5 Ve onlara şöyle dedi: İşte, ben Lamanlı Samuel, Rab'bin yüreğime koyduğu sözleri söylüyorum; ve işte O benim yüreğime, adalet kılıcının bu halkın üzerinde sallandığını ve dört yüz yıl geçmeden adalet kılıcının bu halkın üzerine düşeceğini söylememi koydu.
6 Evet, bu halkı ağır bir yıkım beklemektedir ve yıkım bu halkın üzerine mutlaka gelecektir; ve tövbe etmekten ve dünyaya kesinlikle gelecek olan ve halkı için birçok şeylere katlanıp öldürülecek olan Rab İsa Mesih'e iman etmekten başka hiçbir şey bu halkı kurtaramaz.
7 Ve işte, Rab'bin bir meleği bunu bana bildirdi ve ruhuma sevindirici haberleri getirdi. Ve işte siz de sevindirici haberleri alabilesiniz diye, bunu size bildirmek üzere gönderildim; ama işte siz beni kabul etmediniz.
8 Bu yüzden Rab şöyle diyor: Nefili halkı yüreklerinin katılığından dolayı tövbe etmezse, sözümü onlardan alacağım ve Ruhumu onlardan geri çekeceğim ve onlara daha fazla katlanmayacağım ve kardeşlerinin yüreklerini onlara karşı döndüreceğim.
9 Ve dört yüz yıl geçmeden onları cezalandıracağım; evet, onları kılıçla, kıtlıkla ve salgın hastalıklarla yoklayacağım.
10 Evet, onları kızgın öfkemle yoklayacağım ve düşmanlarınızdan dördüncü kuşakta yaşayacak olan bazıları sizin tamamen yıkıma uğrayacağınızı görecekler; ve Rab, tövbe etmezseniz bu mutlaka olacak diyor; ve yıkımınıza dördüncü kuşaktakiler neden olacak.

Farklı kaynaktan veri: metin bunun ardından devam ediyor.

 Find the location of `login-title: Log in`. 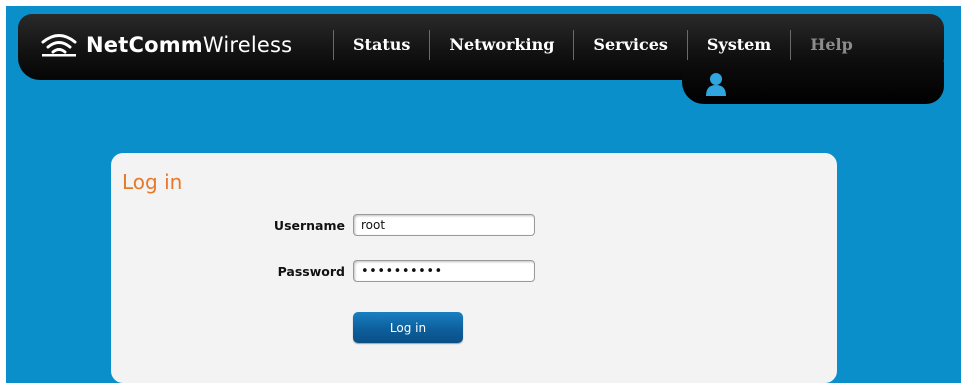

login-title: Log in is located at coordinates (152, 182).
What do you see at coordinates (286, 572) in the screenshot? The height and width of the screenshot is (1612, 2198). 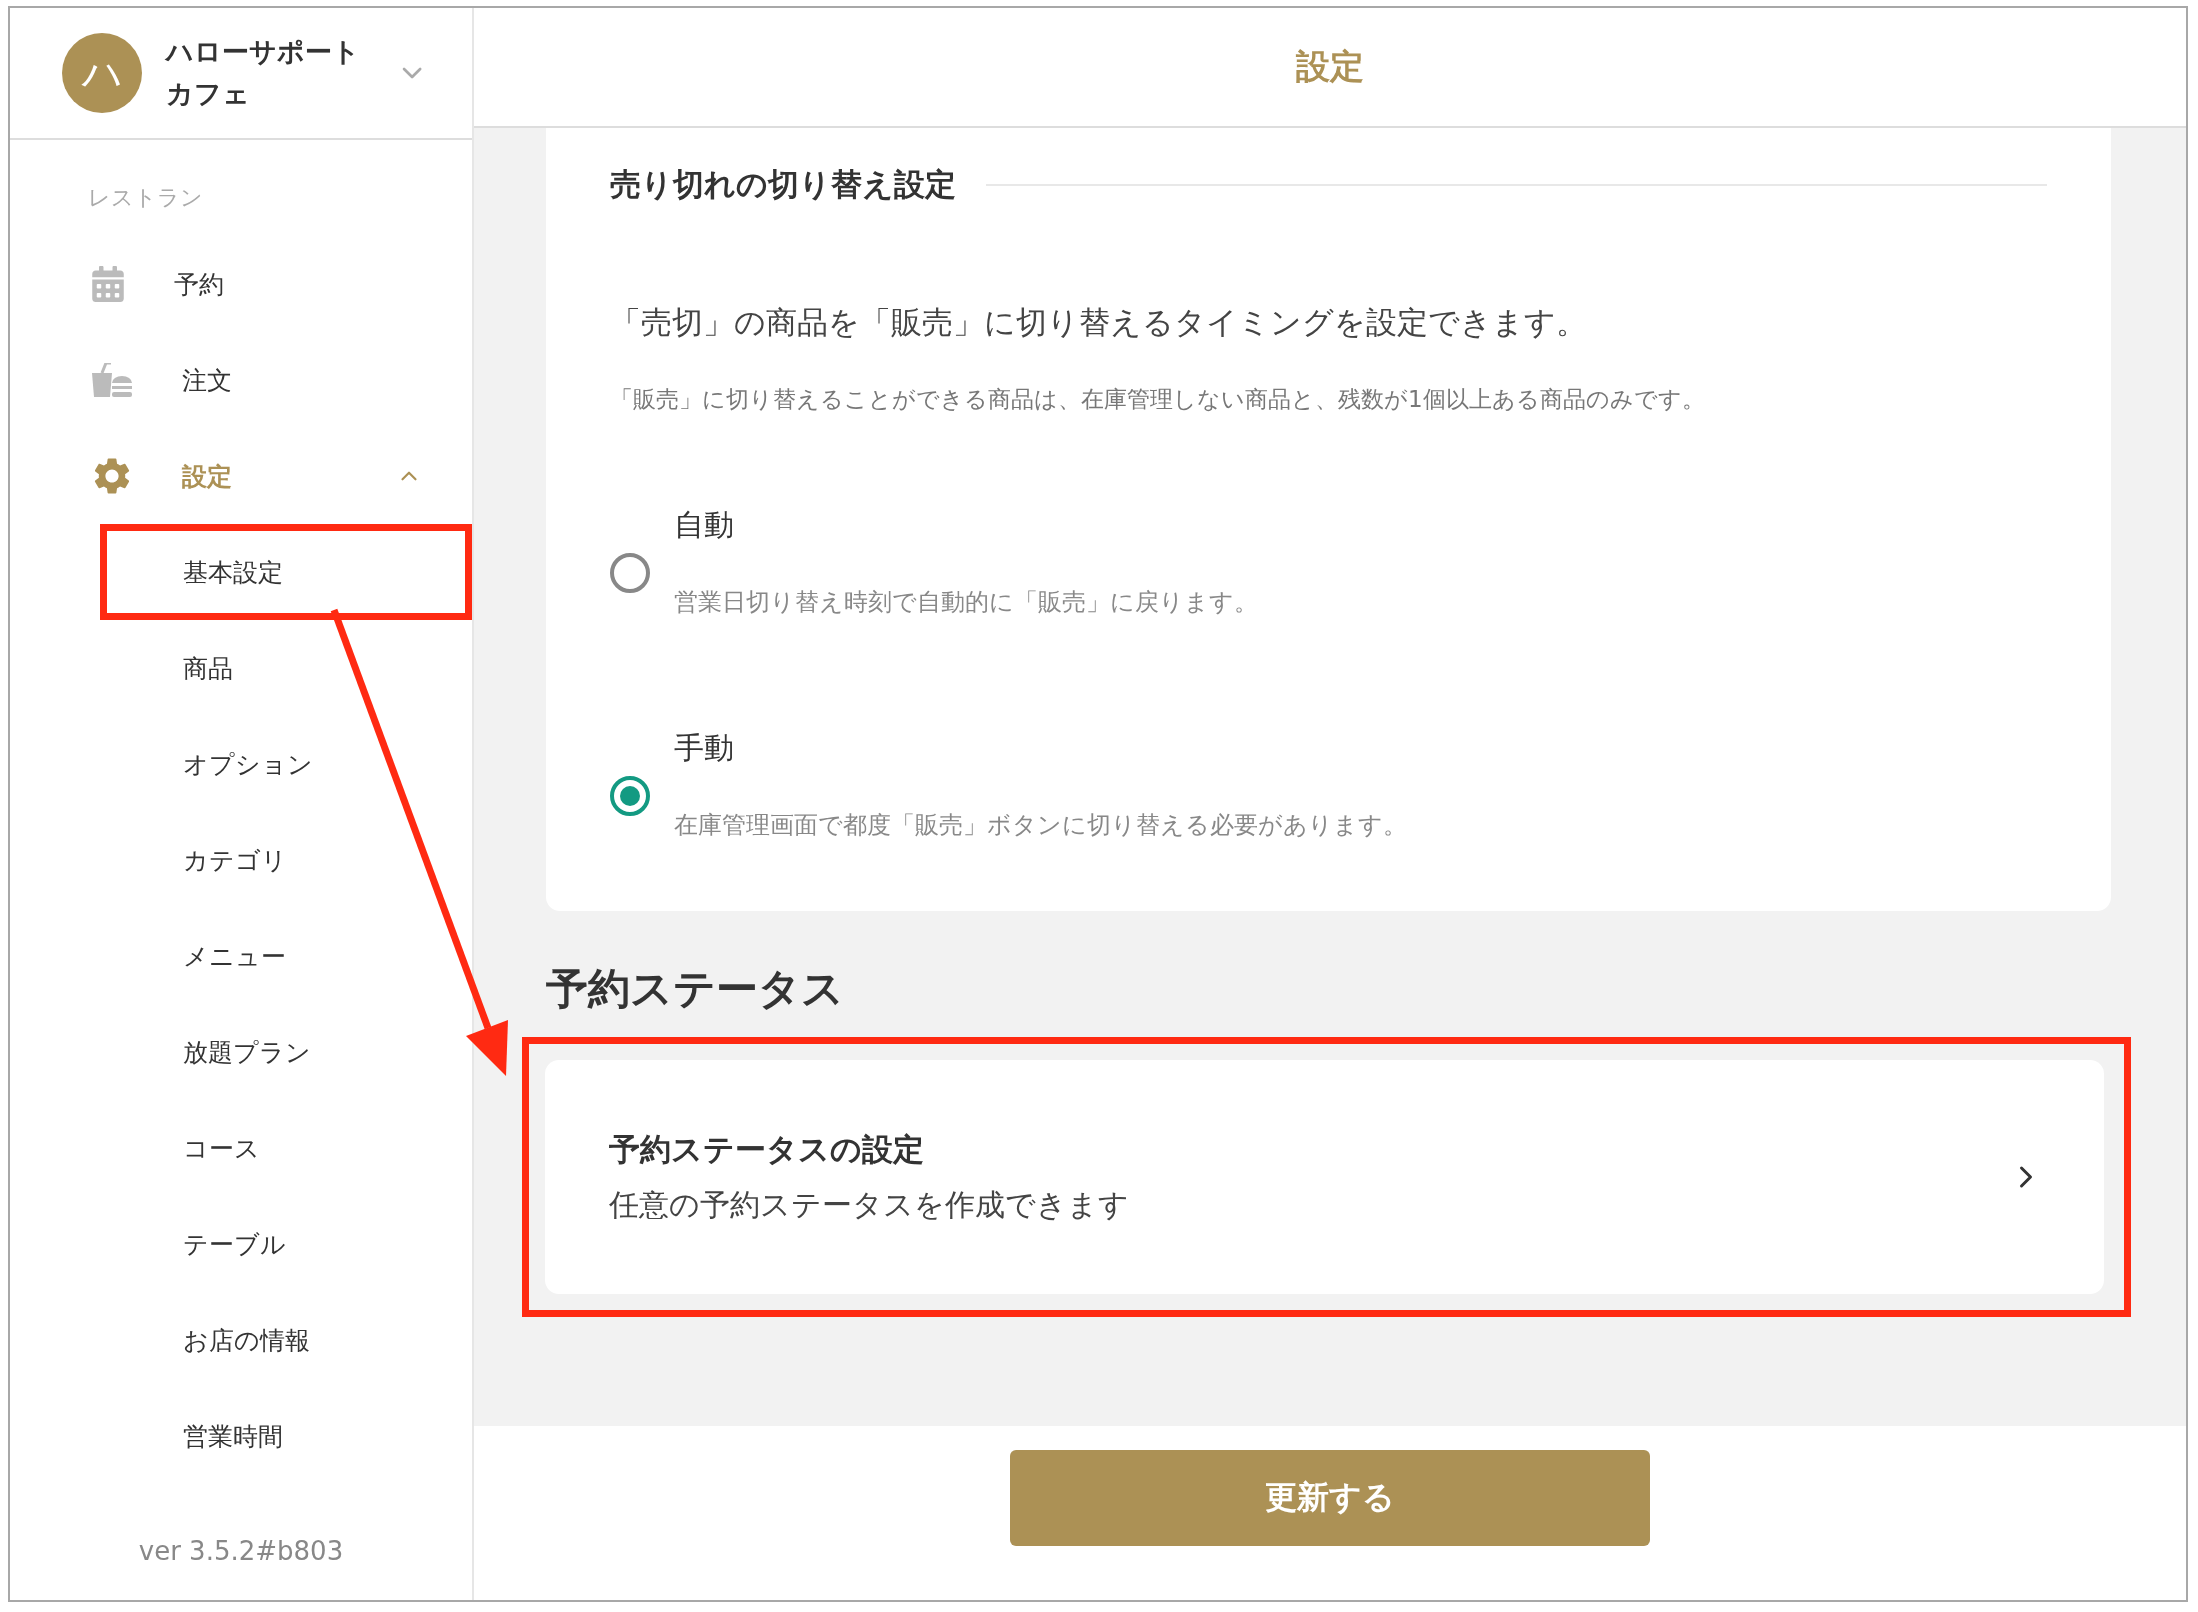 I see `sidebar-subitem: 基本設定` at bounding box center [286, 572].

11 Fakat tövbe edip Tanrınız Rab'be dönerseniz, öfkemi sizden çevireceğim, diyor Rab; evet, Rab şöyle diyor: Tövbe ederek bana dönecek olanlara ne mutlu, ama tövbe etmeyenin vay haline!
12 Evet, bu büyük Zarahemla şehrinin vay haline! Çünkü işte, bu şehir doğruların sayesinde kurtulmuştur; evet, bu büyük şehrin vay haline! Çünkü Rab diyor: Görüyorum ki orada birçok insan, evet, hatta bu büyük şehrin büyük bir bölümü yüreklerini bana karşı sertleştirecekler, diyor Rab.
13 Fakat tövbe edenlere ne mutlu! Çünkü onları Ben koruyacağım. Fakat işte bu büyük şehirde bulunan doğrular olmasaydı, işte gökten ateş indirip şehri yok ederdim.
14 Fakat işte şehir, doğruların hatırı için ayakta kalmıştır. Fakat işte, Rab şöyle diyor: Doğruları aranızdan atacağınız zaman geldiğinde, o zaman yıkımınız için hazır olacaksınız; evet, içindeki kötülük ve iğrençliklerden dolayı bu şehrin vay haline!
15 Evet ve içindeki kötülük ve iğrençliklerden dolayı Gideyon şehrinin de vay haline!
16 Evet, içlerindeki kötülük ve iğrençliklerden dolayı, Nefililer'in elindeki topraklarda bulunan bütün şehirlerin vay haline!